The tasks:
a: Using the Celery periodic scheduling guide, explain in one to three sentences why it chooses to keep task schedules in a Django database table.
b: Pick up the Celery periodic scheduling guide after its final sentence and keep writing.

Page text:
Periodic Scheduling¶
Another common case is running a task on a regular schedule. Celery implements this using another process, celerybeat. Celerybeat runs continually, and whenever it’s time for a scheduled task to run, celerybeat queues it for execution.
For obvious reasons, only one celerybeat process should be running (unlike workers, where you can run as many as you want and need).
Starting celerybeat is similar to starting a worker. Start another window, set up your Django environment, then:
$ python manage.py celery beat
There are several ways to tell celery to run a task on a schedule. We’re going to look at storing the schedules in a Django database table. This allows you to easily change the schedules, even while Django and Celery are running.
Add this setting:
CELERYBEAT_SCHEDULER = 'djcelery.schedulers.DatabaseScheduler'
You can now add schedules by opening the Django admin and going to /admin/djcelery/periodictask/. Here’s what adding a new periodic task looks like:
- Name:
Any name that will help you identify this scheduled task later.
- Task (registered):
This should give a choice of any of your defined tasks, as long as you’ve started Django at least once after adding them to your code. If you don’t see the task you want here, it’s better to figure out why and fix it than use the next field.
- Task (custom):
You can enter the full name of a task here (e.g.
myapp.tasks.add
), but it’s better to use the registered tasks field just above this.- Enabled:
You can uncheck this if you don’t want your task to actually run for some reason, for example to disable it temporarily.
- Interval:
Use this if you want your task to run repeatedly with a certain delay in between. You’ll probably need to use the green “+” to define a new schedule. This is pretty simple, e.g. to run every 5 minutes, set “Every” to 5 and “Period” to minutes.

Given material:
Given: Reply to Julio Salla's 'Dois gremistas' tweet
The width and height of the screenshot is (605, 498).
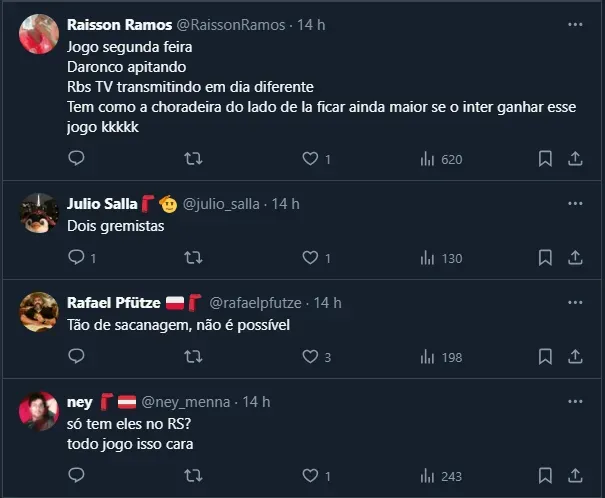Looking at the screenshot, I should [x=76, y=258].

Final answers:
a: Keeping the schedules in a Django database table makes them easy to change. Those changes can be made even while Django and Celery are running.

b:
- Crontab:
Use crontab, instead of Interval, if you want your task to run at specific times. Use the green “+” and fill in the minute, hour, day of week, day of month, and day of year. You can use “*” in any field in place of a specific value, but be careful - if you use “*” in the Minute field, your task will run every minute of the hour(s) selected by the other fields. Examples: to run every morning at 7:30 am, set Minute to “30”, Hour to “7”, and the remaining fields to “*”.
- Arguments:
If you need to pass arguments to your task, you can open this section and set *args and **kwargs.
- Execution Options:
Advanced settings that we won’t go into here.
Default schedules¶
If you want some of your tasks to have default schedules, and not have to rely on someone setting them up in the database after installing your app, you can use Django fixtures to provide your schedules as initial data for your app.
Set up the schedules you want in your database.
Dump the schedules in json format:
$ python manage.py dumpdata djcelery --indent=2 --exclude=djcelery.taskmeta >filename.json
Create a
fixtures
directory inside your appIf you never want to edit the schedules again, you can copy your json file to
initial_data.json
in your fixtures directory. Django will load it every timesyncdb
is run, and you’ll either get errors or lose your changes if you’ve edited the schedules in your database. (You can still add new schedules, you just don’t want to change the ones that came from your initial data fixture.)If you just want to use these as the initial schedules, name your file something else, and load it when setting up a site to use your app:
$ python manage.py loaddata <your-app-label/fixtures/your-filename.json
Hints and Tips¶
Don’t pass model objects to tasks¶
Since tasks don’t run immediately, by the time a task runs and looks at a model object that was passed to it, the corresponding record in the database might have changed. If the task then does something to the model object and saves it, those changes in the database are overwritten by older data.
It’s almost always safer to save the object, pass the record’s key, and look up the object again in the task:
myobject.save()
mytask.delay(myobject.pk)
...
@task
def mytask(pk):
myobject = MyModel.objects.get(pk=pk)
...
Schedule tasks in other tasks¶
It’s perfectly all right to schedule one task while executing another. This is a good way to make sure the second task doesn’t run until the first task has done some necessary work first.
Don’t wait for one task in another¶
If a task waits for another task, the first task’s worker is blocked and cannot do any more work until the wait finishes. This is likely to lead to a deadlock, sooner or later.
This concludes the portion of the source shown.